[The data — start]
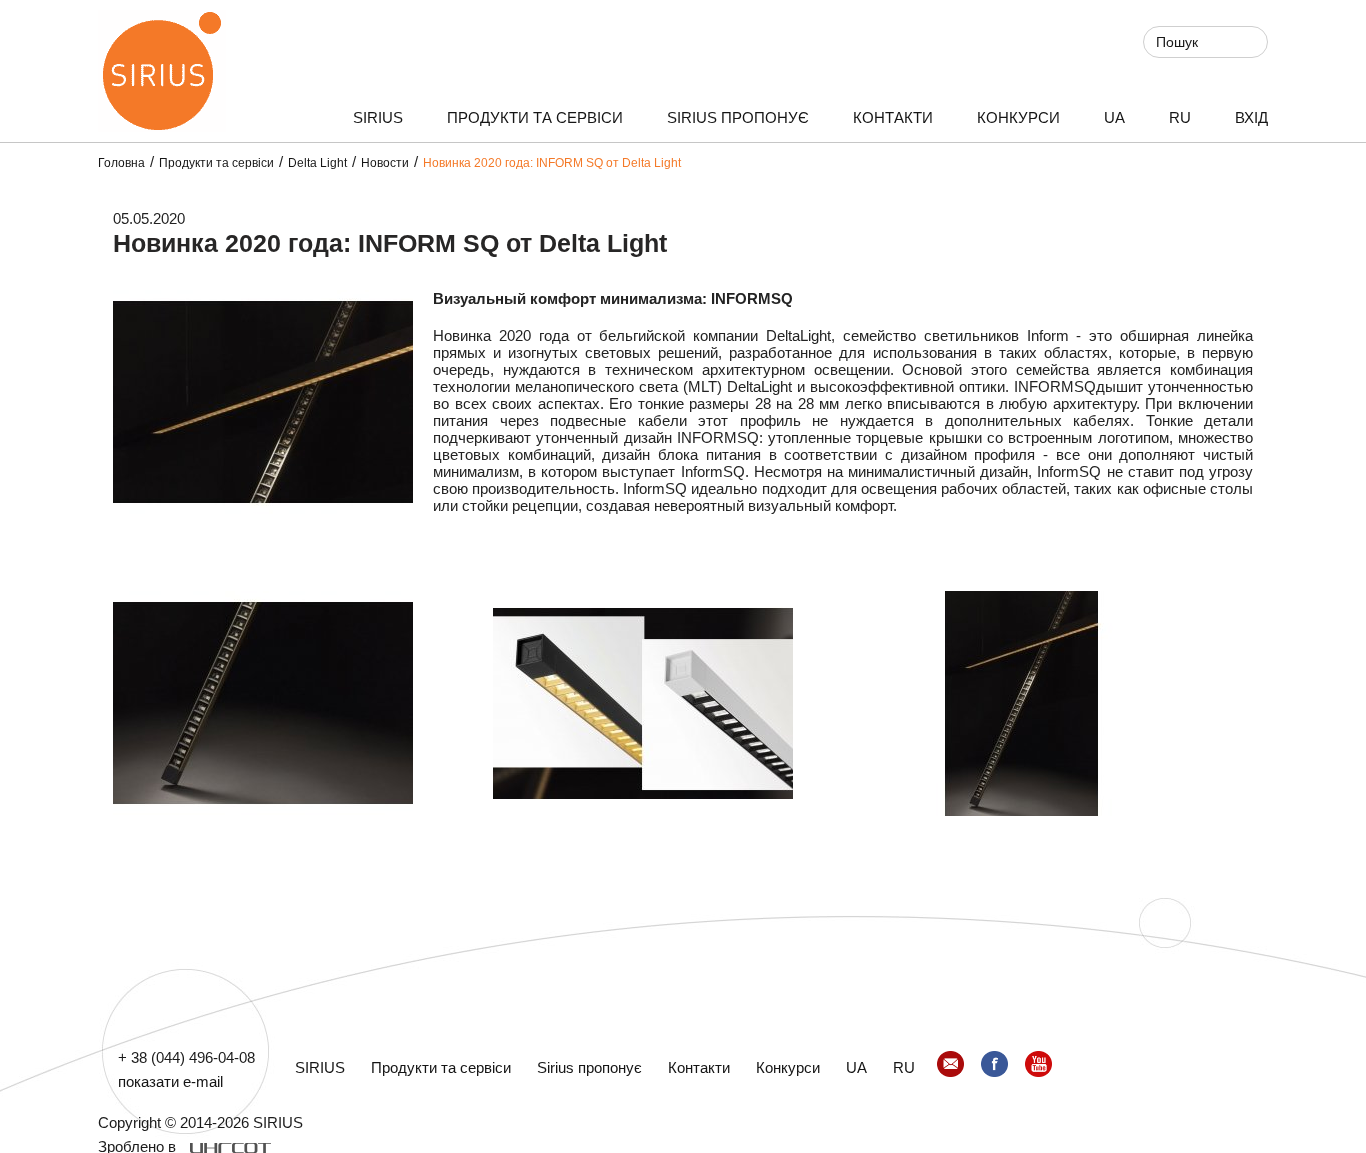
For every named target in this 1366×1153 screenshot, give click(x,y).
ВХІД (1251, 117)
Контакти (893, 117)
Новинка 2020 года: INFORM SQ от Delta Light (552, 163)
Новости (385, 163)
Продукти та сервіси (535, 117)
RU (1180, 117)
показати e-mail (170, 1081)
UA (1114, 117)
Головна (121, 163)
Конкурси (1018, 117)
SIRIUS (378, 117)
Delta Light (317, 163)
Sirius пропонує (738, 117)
[The data — finish]
[The data — start]
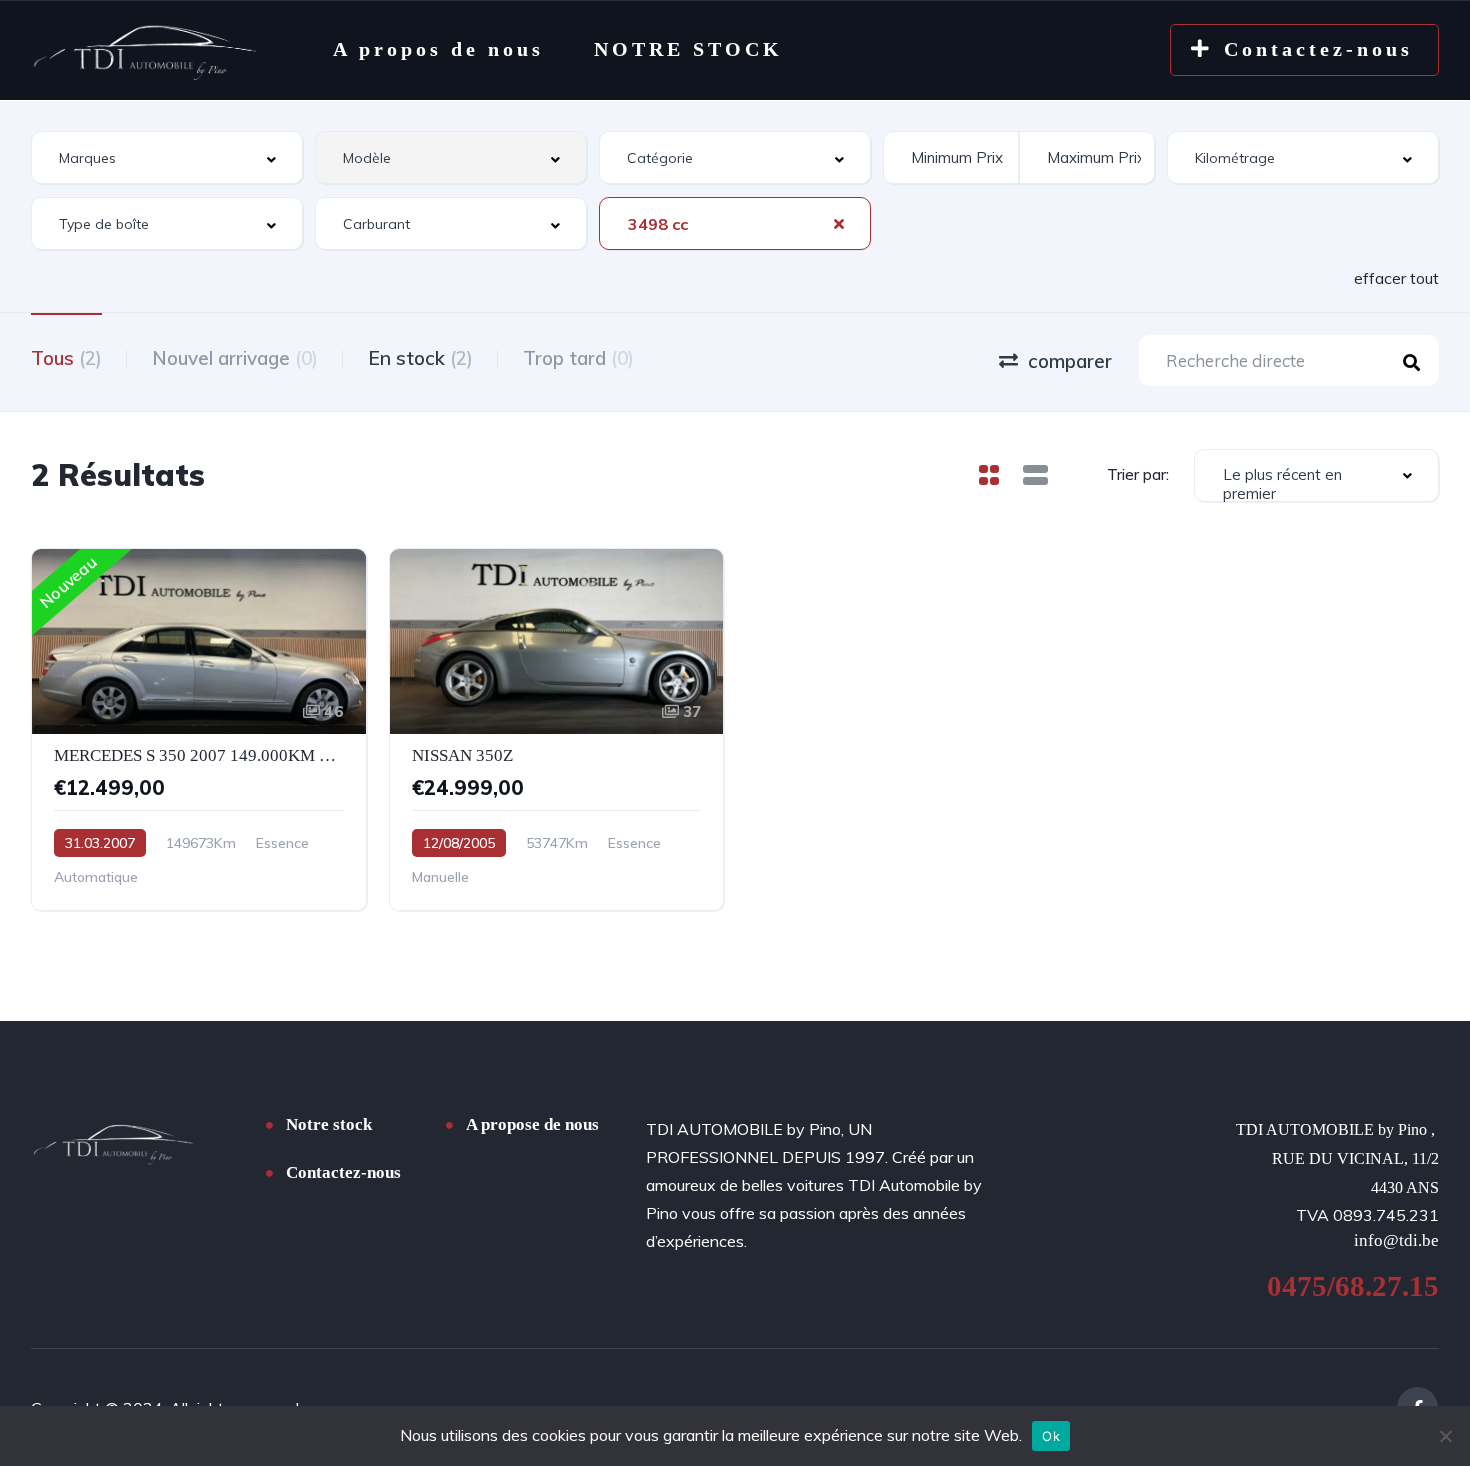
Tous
[The data — finish]
For the lines above, output exactly those from the line containing "For every named" through the line containing "Sirius пропонує (738, 117)", and skip the others.

# [Finished task]
For every named target in this 1366×1153 screenshot, give click(x,y).
ВХІД (1251, 117)
Контакти (893, 117)
Новинка 2020 года: INFORM SQ от Delta Light (552, 163)
Новости (385, 163)
Продукти та сервіси (535, 117)
RU (1180, 117)
показати e-mail (170, 1081)
UA (1114, 117)
Головна (121, 163)
Конкурси (1018, 117)
SIRIUS (378, 117)
Delta Light (317, 163)
Sirius пропонує (738, 117)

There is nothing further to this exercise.